▶ **EXERCISE INSTRUCTIONS**
1 – Which R packages does the demo on the normal model with unknown mean and variance load with library()?
2 – Pick up the R demo on the normal model with unknown mean and variance after its final line and continue writing it.

Normal model with unknown mean and variance (BDA3 section 3.2 on p. 64).
Multivariate joint distribution, conditional distribution, marginal distribution, marginalization and posterior predictive distribution
ggplot2, grid, and gridExtra are used for plotting, tidyr for manipulating data frames
library(ggplot2)
theme_set(theme_minimal())
library(grid)
library(gridExtra)
library(tidyr)
Generic part common for Demos 3.1-3.4
Data
y <- c(93, 112, 122, 135, 122, 150, 118, 90, 124, 114)
Sufficient statistics
n <- length(y)
s2 <- var(y)
my <- mean(y)
Factorize the joint posterior p(mu,sigma2|y) to p(sigma2|y)p(mu|sigma2,y) Sample from the joint posterior using this factorization
# helper functions to sample from and evaluate
# scaled inverse chi-squared distribution
rsinvchisq <- function(n, nu, s2, ...) nu*s2 / rchisq(n , nu, ...)
dsinvchisq <- function(x, nu, s2){
exp(log(nu/2)*nu/2 - lgamma(nu/2) + log(s2)/2*nu - log(x)*(nu/2+1) - (nu*s2/2)/x)
}
Sample 1000 random numbers from p(sigma2|y)

▶ **PROVIDED MATERIAL**
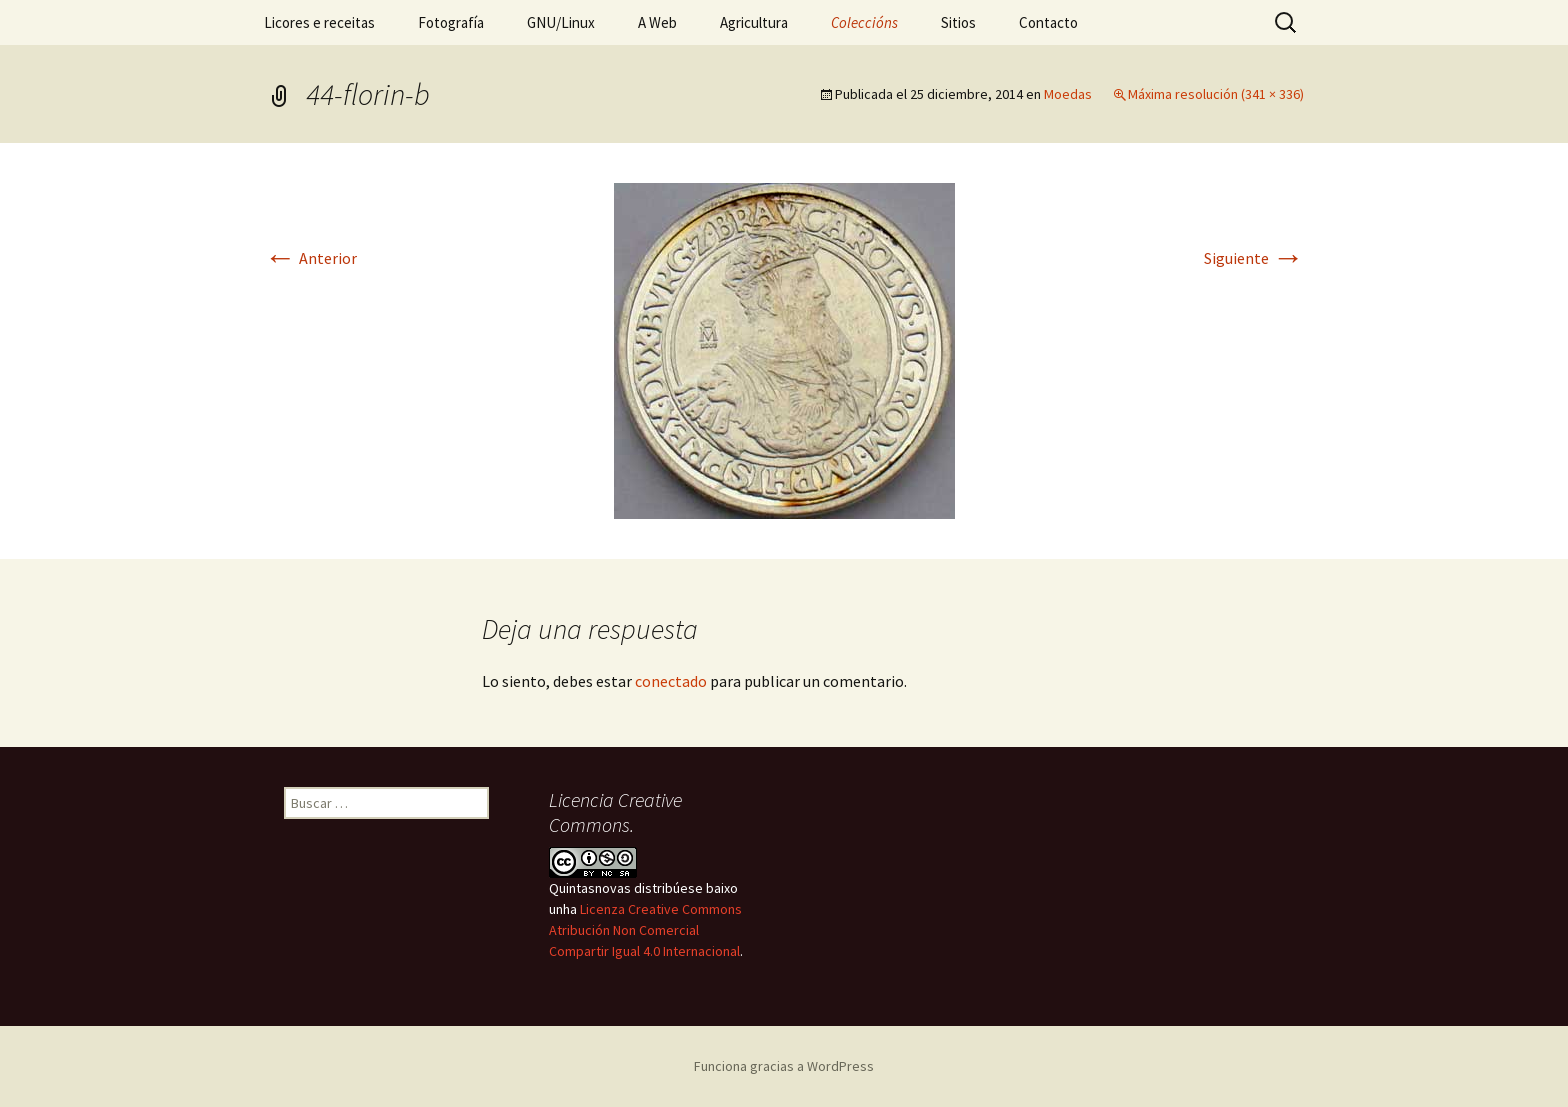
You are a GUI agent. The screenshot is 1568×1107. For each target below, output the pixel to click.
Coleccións (864, 22)
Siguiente (1254, 258)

▶ **RESULTS OF THE TASKS**
1 – ggplot2, grid, gridExtra, tidyr

2 –
ns <- 1000
sigma2 <- rsinvchisq(ns, n-1, s2)
Sample from p(mu|sigma2,y)
mu <- my + sqrt(sigma2/n)*rnorm(length(sigma2))
Create a variable sigma and sample from predictive distribution p(ynew|y) for each draw of (mu, sigma)
sigma <- sqrt(sigma2)
ynew <- rnorm(ns, mu, sigma)
For mu, sigma and ynew compute the density in a grid ranges for the grids
t1l <- c(90, 150)
t2l <- c(10, 60)
nl <- c(50, 185)
t1 <- seq(t1l[1], t1l[2], length.out = ns)
t2 <- seq(t2l[1], t2l[2], length.out = ns)
xynew <- seq(nl[1], nl[2], length.out = ns)
Compute the exact marginal density of mu
# multiplication by 1./sqrt(s2/n) is due to the transformation of
# variable z=(x-mean(y))/sqrt(s2/n), see BDA3 p. 21
pm <- dt((t1-my) / sqrt(s2/n), n-1) / sqrt(s2/n)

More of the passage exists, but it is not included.